Your task:
The line containing "Where should I" and every line after it, through the last one below: output exactly these and nothing else.

Collected data:

»»

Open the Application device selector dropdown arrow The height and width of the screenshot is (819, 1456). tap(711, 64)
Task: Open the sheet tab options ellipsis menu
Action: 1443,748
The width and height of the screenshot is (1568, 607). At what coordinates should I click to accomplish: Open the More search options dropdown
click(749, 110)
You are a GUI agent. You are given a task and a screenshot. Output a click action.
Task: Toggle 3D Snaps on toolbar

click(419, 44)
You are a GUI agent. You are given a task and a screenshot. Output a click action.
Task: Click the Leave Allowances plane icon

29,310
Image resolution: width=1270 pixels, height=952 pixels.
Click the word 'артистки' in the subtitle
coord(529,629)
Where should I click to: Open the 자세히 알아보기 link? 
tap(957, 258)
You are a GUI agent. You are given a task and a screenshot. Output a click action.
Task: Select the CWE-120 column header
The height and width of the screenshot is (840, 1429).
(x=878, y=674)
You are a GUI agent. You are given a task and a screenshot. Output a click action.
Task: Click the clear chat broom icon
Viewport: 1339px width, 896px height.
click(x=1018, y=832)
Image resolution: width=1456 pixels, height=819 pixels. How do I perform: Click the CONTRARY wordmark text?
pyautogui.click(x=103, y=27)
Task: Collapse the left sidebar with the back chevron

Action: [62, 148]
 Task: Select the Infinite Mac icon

««

Written answer:
Where should I click to: Open the 자세히 알아보기 link? 
tap(957, 258)
You are a GUI agent. You are given a task and a screenshot. Output a click action.
Task: Select the CWE-120 column header
The height and width of the screenshot is (840, 1429).
(x=878, y=674)
You are a GUI agent. You are given a task and a screenshot. Output a click action.
Task: Click the clear chat broom icon
Viewport: 1339px width, 896px height.
click(x=1018, y=832)
Image resolution: width=1456 pixels, height=819 pixels. How do I perform: Click the CONTRARY wordmark text?
pyautogui.click(x=103, y=27)
Task: Collapse the left sidebar with the back chevron

Action: [62, 148]
 Task: Select the Infinite Mac icon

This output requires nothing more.